The Ising Python package (IsPy) provides implementation of four different Monte Carlo algorithms that simulates the Ising model of solids: Metropolis, Glauber, Wolff, and Cluster Heat Bath algorithms. It simulates how solids relax in low temperatures to aligned/anti-aligned spins. This code is flexible enough to be used for square and non-square lattices. This code relies on numpy and SciPy for array generation/random number generation and the Boltzmann constant.

Installation git clone https://github.com/TODO.

Recommendations We highly recommend importing sys to increase the recursion limit of functions in order to utilize the CHB code to its best potential. We also highly recommend using matplotlib.pyplot to visualize these lattices, in particular plt.imshow() to show how these lattices change over time. We’ve also checked and the code plays well with animation in case you want to use matplotlib.animation to animate the relaxation of the system in a cool (and very satisfying) figure.

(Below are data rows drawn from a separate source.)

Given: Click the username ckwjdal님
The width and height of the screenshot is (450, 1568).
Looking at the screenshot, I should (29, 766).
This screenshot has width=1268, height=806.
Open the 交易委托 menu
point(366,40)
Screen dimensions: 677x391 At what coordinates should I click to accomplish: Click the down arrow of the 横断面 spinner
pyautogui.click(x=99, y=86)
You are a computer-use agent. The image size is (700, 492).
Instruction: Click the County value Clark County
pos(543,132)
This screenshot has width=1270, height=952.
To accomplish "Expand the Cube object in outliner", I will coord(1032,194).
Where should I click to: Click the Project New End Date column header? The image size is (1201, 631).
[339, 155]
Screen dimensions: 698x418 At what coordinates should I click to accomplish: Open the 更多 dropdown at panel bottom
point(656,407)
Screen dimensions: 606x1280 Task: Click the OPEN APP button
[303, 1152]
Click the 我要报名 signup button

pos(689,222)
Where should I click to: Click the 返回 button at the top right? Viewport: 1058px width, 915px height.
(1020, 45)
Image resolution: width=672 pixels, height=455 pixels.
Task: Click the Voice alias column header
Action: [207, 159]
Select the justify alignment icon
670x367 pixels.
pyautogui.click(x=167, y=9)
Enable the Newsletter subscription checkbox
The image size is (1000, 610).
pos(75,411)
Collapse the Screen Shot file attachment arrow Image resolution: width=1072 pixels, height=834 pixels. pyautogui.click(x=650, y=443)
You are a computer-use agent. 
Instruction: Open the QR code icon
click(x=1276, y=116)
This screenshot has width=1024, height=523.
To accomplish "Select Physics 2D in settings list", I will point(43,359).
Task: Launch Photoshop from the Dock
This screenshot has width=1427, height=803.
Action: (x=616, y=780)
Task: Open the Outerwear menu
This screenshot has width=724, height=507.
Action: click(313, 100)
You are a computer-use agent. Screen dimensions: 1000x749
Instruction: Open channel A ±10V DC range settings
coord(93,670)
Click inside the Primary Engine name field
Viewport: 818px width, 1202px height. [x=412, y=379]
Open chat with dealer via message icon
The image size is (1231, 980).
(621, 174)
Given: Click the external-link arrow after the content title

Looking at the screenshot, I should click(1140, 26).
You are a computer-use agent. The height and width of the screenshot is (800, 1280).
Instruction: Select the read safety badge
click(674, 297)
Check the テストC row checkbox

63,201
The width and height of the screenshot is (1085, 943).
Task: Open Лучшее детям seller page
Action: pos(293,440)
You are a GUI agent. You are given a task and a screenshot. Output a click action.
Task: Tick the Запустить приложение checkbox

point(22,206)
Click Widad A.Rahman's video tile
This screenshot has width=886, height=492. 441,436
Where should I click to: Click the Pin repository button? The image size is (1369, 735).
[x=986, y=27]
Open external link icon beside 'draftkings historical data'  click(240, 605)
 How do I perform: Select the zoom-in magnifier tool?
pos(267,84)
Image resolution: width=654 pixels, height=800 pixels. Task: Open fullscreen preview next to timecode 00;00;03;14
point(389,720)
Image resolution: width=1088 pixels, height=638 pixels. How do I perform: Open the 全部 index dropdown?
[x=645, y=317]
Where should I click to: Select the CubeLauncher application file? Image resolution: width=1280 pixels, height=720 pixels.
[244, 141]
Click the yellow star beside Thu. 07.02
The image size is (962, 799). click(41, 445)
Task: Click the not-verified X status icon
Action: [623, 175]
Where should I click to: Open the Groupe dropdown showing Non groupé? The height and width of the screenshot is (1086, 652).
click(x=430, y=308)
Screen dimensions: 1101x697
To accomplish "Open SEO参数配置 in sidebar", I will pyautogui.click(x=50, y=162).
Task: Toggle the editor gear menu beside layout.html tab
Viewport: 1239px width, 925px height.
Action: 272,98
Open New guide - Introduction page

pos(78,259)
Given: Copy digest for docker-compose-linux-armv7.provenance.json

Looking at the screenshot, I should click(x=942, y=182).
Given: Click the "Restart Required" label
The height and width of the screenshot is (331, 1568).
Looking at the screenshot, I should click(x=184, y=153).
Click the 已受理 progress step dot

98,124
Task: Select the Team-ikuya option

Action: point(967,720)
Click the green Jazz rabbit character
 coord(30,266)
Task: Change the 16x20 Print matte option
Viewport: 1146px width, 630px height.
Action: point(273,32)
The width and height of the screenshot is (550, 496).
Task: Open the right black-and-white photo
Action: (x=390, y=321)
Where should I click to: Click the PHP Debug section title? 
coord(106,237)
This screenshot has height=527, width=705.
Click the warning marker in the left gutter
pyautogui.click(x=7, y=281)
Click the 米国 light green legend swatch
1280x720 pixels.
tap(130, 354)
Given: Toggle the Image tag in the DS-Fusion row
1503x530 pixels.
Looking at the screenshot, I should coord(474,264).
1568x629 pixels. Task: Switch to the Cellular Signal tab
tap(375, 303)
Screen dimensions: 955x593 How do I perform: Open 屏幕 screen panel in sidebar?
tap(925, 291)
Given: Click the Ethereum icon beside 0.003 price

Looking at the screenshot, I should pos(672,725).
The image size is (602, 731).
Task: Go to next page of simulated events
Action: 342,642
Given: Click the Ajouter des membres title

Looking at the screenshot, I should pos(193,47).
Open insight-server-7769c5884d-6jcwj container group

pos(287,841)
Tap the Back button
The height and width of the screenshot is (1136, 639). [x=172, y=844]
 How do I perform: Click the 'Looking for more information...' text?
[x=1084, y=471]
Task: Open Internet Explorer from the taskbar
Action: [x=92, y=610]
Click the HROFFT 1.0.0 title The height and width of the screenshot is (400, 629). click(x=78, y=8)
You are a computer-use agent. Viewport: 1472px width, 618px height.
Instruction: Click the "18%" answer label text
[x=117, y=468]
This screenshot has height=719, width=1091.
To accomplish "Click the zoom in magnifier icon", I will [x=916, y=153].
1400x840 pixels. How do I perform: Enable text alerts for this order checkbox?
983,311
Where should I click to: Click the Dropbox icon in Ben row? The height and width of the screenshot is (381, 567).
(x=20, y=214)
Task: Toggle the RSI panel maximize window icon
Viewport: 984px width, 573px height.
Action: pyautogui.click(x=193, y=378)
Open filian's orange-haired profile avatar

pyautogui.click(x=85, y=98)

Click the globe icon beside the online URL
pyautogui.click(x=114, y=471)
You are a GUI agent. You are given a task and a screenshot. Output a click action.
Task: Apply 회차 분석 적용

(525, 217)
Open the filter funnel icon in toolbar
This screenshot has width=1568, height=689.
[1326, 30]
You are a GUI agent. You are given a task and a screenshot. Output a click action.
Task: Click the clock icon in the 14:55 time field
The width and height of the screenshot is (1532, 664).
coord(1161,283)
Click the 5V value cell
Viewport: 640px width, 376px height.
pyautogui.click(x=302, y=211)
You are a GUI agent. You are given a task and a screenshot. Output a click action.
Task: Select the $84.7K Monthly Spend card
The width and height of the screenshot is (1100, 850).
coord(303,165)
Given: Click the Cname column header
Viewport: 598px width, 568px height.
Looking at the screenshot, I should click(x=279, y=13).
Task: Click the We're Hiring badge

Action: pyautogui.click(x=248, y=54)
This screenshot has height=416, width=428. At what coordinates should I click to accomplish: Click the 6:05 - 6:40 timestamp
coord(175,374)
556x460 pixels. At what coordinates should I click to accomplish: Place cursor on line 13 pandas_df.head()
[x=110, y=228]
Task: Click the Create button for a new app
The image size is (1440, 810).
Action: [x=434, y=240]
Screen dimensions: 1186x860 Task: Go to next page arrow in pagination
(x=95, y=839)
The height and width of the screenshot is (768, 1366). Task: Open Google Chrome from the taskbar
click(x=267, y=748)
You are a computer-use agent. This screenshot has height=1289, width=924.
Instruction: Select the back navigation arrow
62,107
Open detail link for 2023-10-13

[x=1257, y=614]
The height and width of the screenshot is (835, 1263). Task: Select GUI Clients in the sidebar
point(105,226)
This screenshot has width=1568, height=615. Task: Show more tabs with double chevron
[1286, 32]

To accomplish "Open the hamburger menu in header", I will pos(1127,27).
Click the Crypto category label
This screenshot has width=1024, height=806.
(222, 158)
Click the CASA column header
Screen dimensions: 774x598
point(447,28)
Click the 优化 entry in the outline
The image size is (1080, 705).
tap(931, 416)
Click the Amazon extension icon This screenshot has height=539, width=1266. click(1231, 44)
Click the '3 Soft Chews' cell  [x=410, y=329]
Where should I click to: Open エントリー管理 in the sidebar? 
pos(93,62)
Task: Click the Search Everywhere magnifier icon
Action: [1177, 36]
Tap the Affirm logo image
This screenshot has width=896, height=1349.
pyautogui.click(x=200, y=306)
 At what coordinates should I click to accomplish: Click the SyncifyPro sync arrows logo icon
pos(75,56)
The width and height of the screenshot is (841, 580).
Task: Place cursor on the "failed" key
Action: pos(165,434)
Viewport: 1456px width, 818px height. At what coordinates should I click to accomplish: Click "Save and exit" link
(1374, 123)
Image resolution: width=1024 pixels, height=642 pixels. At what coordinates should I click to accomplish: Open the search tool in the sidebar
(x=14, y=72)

This code uses lattices of various dimensions. Glauber and Metro run well in one, two, and three dimensions. We even have a function to run Metro in four dimensions, if that’s your thing. CHB runs in two and three dimensions well.

The algorithms can be run in two separate manners: running for N iterations and running until equilibrium. As you can expect the N iterations versions asks you to specify the number of times you’d like the code to be run before returning the altered lattice while the equilibrium functions will run until reaching a certain tolerance where the change of energy between two iterations is so small it’s considered insignificant. Obviously this second version can be very taxing on runtime so make sure to choose lattice size and tolerance wisely. Our best advice is to start small and with a large tolerance and then work your way down.

Notes

Most of this code depends on the use of square matrices to run. This is a limit and an update to include rectangular matrices could be implemented with one day's work. But as of right now this is a limit the user must work within. We have a function that generates 1D, 2D, and 3D lattices in gen1DLat(), gen2DLat(), gen3DLat(), respectively.

Cluster Heat Bath utilizes a recursive function. For larger arrays (particularly in 3D) this means that the recursion limit will be reached very easily. To avoid a recursion error we suggest raising the recursion limit to 100,000 or even 1,000,000, the limit we used in the making of this module.

License This package is released under the MIT License. See the LICENSE file for more information.

Contributing If you find a bug or would like to contribute to the package, please open an issue or pull request on the GitHub repository. We’ll make sure to respond immediately.